In 2015 while exhibiting landscape photographs at a local gallery, a couple asked if I shot weddings. 15 minutes later, I had my first wedding booking and my hobby just got a bit more serious. As my portfolio and bookings increased, becoming a professional photographer started to seem possible, so I set my sights on making it happen. 

I was working 50+ hours a week running a software company and shooting 10 weddings in 2016 was hard, but the 35 shot in 2017 nearly broke me! But I had to build the business to a point where I could make the transition from employee to business owner without facing a financial cliff-edge.

Throughout my career in software, I’d planned and tracked performance of large projects. I decided to treat the development of Nick Church Photography in the same way. With 50 weddings already in the pipeline for 2018, timing was critical and I couldn’t spend too long procrastinating. I needed to work out a realistic formula for what my earnings might be 12 months into the future and with some analysis of historical and current data this was not the guesswork it sounds.

I knew my income would come from the following activities:

  1. Weddings booked for the next 12 months. I used Lightblue Software to provide the reports of the fees that would be invoiced.
  2. Weddings booked beyond the next 12 months. Based on the previous 12 months I could forecast bookings and related booking fee income. I used a multiplier to model the fact that the number of bookings was increasing year on year, as was average spend.
  3. Late wedding bookings. Bookings placed for weddings that would happen within the next 12 months would bring in booking fees and full-payment fees. Again, this was based on the previous year’s data and a multiplier used in the same way as above.
  4. Other photography income: professional headshots, architectural photography, commercial shoots etc. I calculated bookings taken in the last 12 months and applied a multiplier to represent a likely increase due to increased promotion of this part of the business.
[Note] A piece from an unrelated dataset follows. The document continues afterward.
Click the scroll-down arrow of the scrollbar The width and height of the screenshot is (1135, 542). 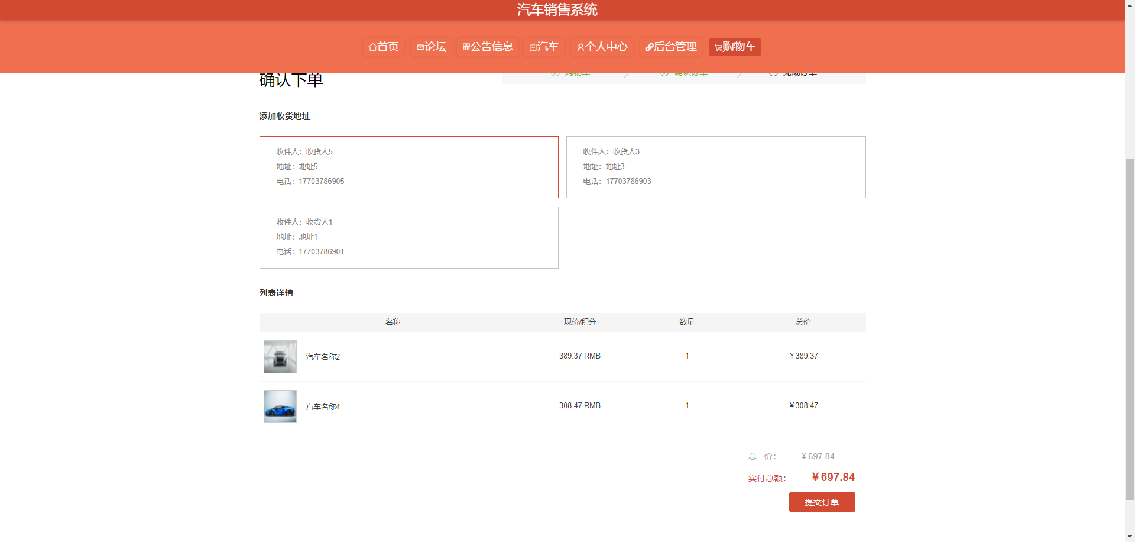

Adding the values of 1-4 gave me an estimated total revenue. Undertaking a similar exercise for my expenses allowed me to estimate net income over the next 12 months. Once this figure reached my software salary, I knew it was now or never!

Taking the leap has been exciting and liberating, and I have not regretted one moment. I have total confidence in my product and my ability to succeed, but I would be lying if I did not admit it is nerve-wracking to face life without the safety-net of a 9-5 job. In order to monitor performance, I have a spreadsheet that tracks the four income areas above and this will give me advance notice of any problems. While I can still do something about it.

One month in, thanks to a flurry of wedding bookings and an architectural shoot, I am currently tracking well above the revenue forecast, and this graph has become my new desktop image! Though I have also noticed I’m spending more than I thought on photography kit. This is a habit picked up when I had two income streams, and one that I’ll need to nip in the bud moving forward before it has an effect on bottom-line income.

With more time to focus on photography, I can be more intentional about what I want to achieve. I can better develop new opportunities, plan for business growth and expand in to commercial photography as well as weddings. I am also able to concentrate more on creativity because I build in the time and space to develop. That was previously hard to do if I was editing and planning a shoot from an airport somewhere in between business meetings. 

Going full-time is not for everyone. If the main thing you love about photography is taking photos, then perhaps a balance between paid work and a full-time job is better. Doing this full time needs you to be a photographer, an accountant, a salesperson, an administrator, and a social media freak. Oh! and the hours are awful. But Nick Church Photography sees me spring out of bed in the morning ready to get cracking, and it’s a long time since I’d done that!